### WHAT NEEDS TO BE DONE
Which lines below fall between the one containing "[Facebook] (23, 2389)" and the one containing "APAE/CG promove programação"? Repeat them exactly, counting both of those lines, and add nothing else.

### DATA LISTING
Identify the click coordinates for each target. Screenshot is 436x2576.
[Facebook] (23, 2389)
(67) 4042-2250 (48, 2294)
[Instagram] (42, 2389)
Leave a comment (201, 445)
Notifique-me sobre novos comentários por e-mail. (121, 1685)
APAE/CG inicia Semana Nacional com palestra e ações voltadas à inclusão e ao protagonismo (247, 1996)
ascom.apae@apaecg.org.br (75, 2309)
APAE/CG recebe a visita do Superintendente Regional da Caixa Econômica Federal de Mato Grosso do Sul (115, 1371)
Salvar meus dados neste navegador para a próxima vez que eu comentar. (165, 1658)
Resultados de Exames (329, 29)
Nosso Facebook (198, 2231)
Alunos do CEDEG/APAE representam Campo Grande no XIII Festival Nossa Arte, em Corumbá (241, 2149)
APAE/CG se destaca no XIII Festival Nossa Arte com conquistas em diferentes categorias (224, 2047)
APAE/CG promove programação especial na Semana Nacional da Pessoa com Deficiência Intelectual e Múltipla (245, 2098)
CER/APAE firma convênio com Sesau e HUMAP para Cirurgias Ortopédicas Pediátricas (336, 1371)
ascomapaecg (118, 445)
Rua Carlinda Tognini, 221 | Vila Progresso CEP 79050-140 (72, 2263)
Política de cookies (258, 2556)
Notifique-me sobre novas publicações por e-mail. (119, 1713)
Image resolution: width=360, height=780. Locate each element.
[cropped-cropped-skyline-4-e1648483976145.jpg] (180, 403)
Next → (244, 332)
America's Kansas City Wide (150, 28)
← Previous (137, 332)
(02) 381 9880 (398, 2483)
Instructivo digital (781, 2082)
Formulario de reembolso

### TASK OUTPUT
[Facebook] (23, 2389)
(67) 4042-2250 (48, 2294)
[Instagram] (42, 2389)
Leave a comment (201, 445)
Notifique-me sobre novos comentários por e-mail. (121, 1685)
APAE/CG inicia Semana Nacional com palestra e ações voltadas à inclusão e ao protagonismo (247, 1996)
ascom.apae@apaecg.org.br (75, 2309)
APAE/CG recebe a visita do Superintendente Regional da Caixa Econômica Federal de Mato Grosso do Sul (115, 1371)
Salvar meus dados neste navegador para a próxima vez que eu comentar. (165, 1658)
Resultados de Exames (329, 29)
Nosso Facebook (198, 2231)
Alunos do CEDEG/APAE representam Campo Grande no XIII Festival Nossa Arte, em Corumbá (241, 2149)
APAE/CG se destaca no XIII Festival Nossa Arte com conquistas em diferentes categorias (224, 2047)
APAE/CG promove programação especial na Semana Nacional da Pessoa com Deficiência Intelectual e Múltipla (245, 2098)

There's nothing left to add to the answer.